Try it |
Only the lines from the top of the records below through the line containing "This screenshot has width=1366, height=768." should be printed, exactly and without pictures.

Data to process |

=== Begin Enclosure ===

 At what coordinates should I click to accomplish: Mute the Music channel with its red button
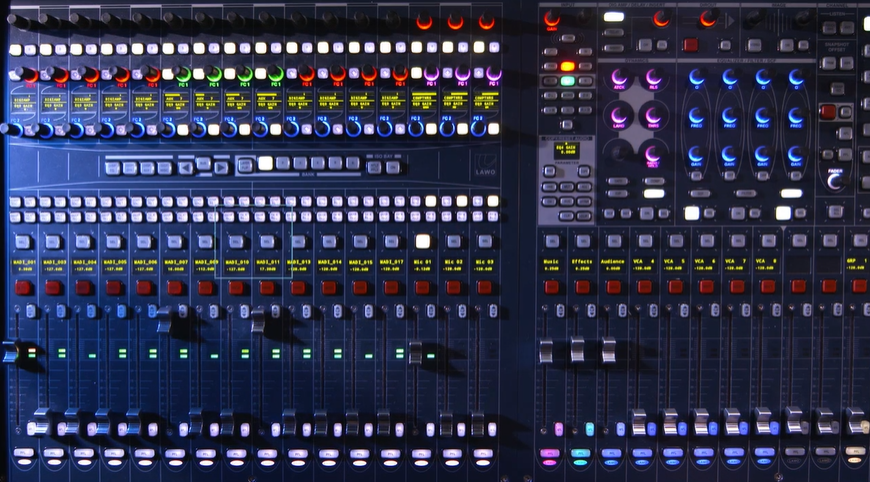[551, 287]
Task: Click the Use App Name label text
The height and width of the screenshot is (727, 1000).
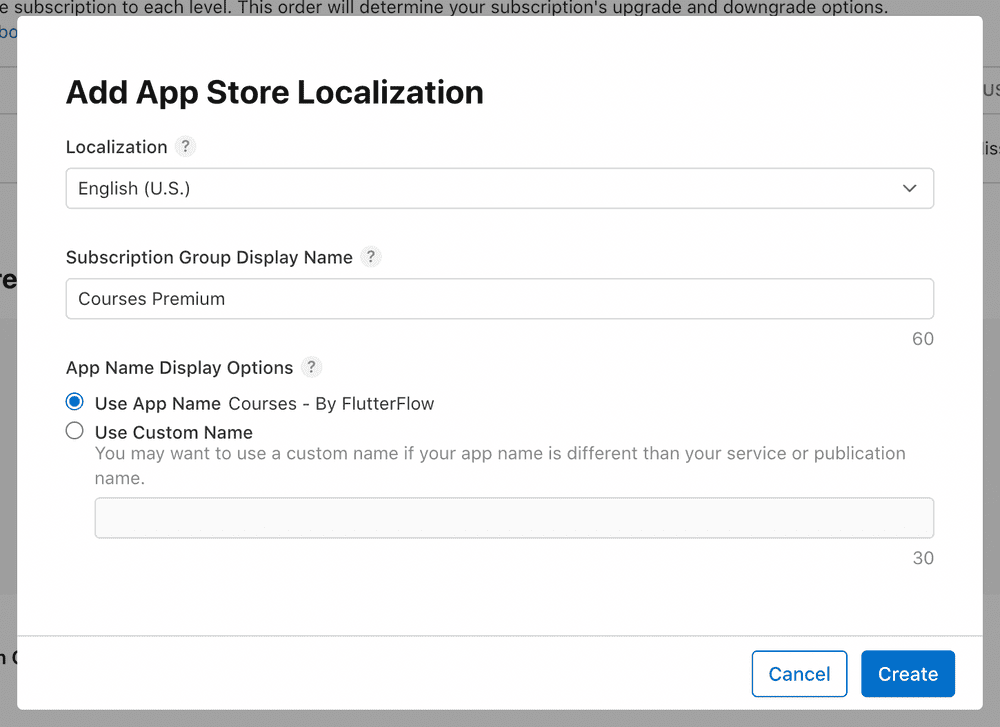Action: point(157,404)
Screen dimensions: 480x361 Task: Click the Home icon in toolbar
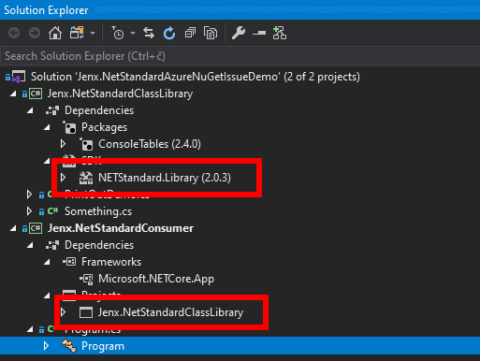(55, 33)
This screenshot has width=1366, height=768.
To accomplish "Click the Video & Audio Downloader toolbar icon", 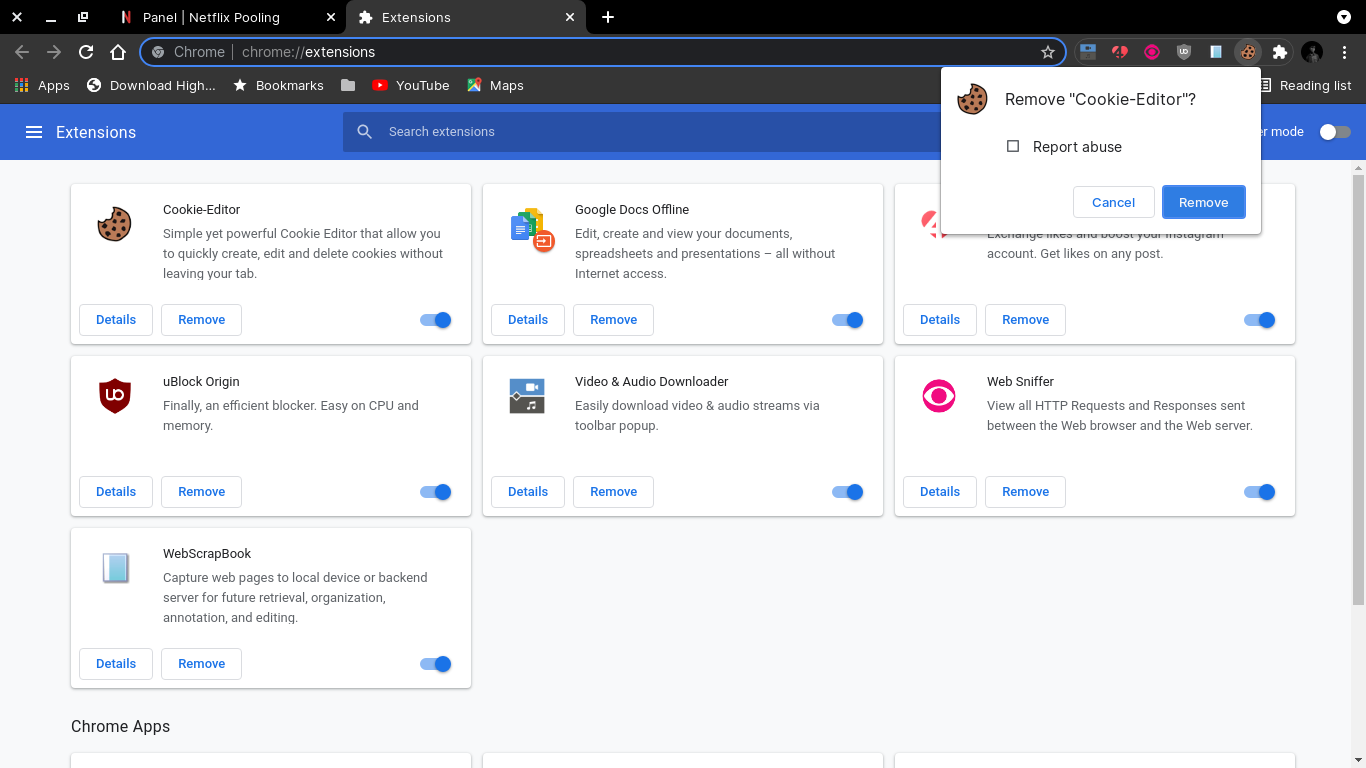I will [x=1088, y=52].
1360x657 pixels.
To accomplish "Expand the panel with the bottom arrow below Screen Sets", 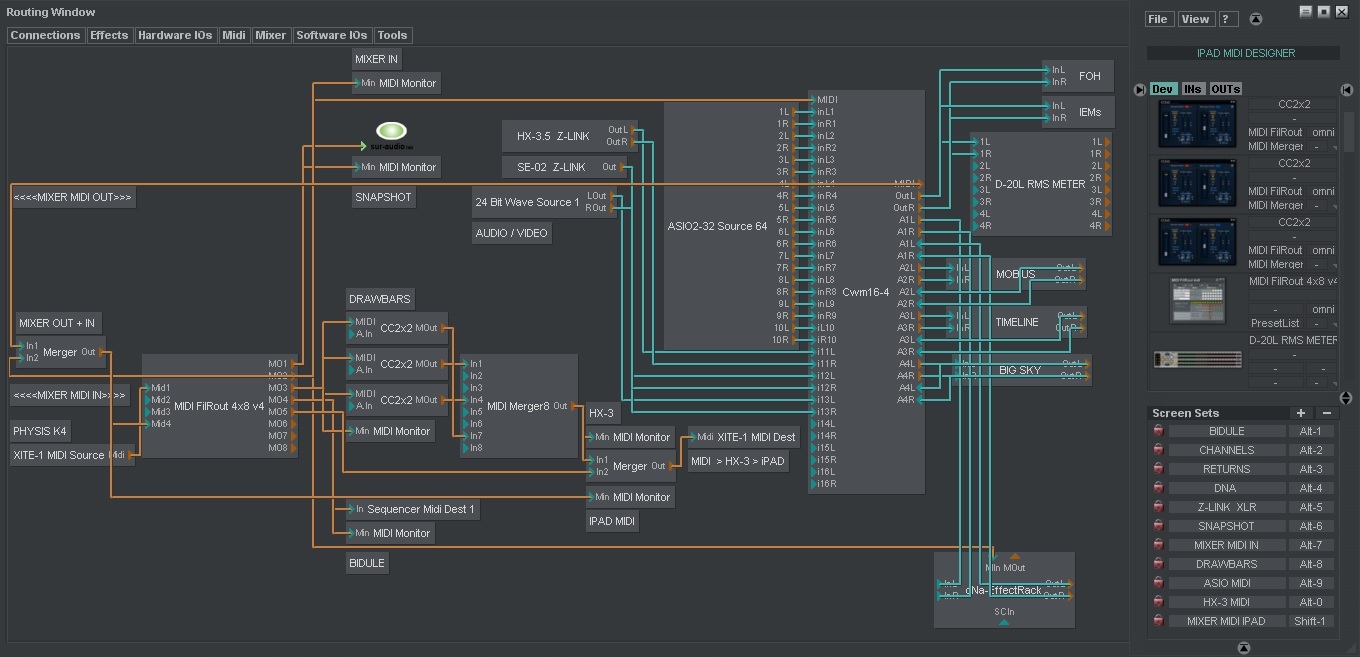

=== End Enclosure ===

Finished task |
 At what coordinates should I click to accomplish: Mute the Music channel with its red button
[551, 287]
Task: Click the Use App Name label text
The height and width of the screenshot is (727, 1000).
Action: point(157,404)
Screen dimensions: 480x361 Task: Click the Home icon in toolbar
(55, 33)
This screenshot has width=1366, height=768.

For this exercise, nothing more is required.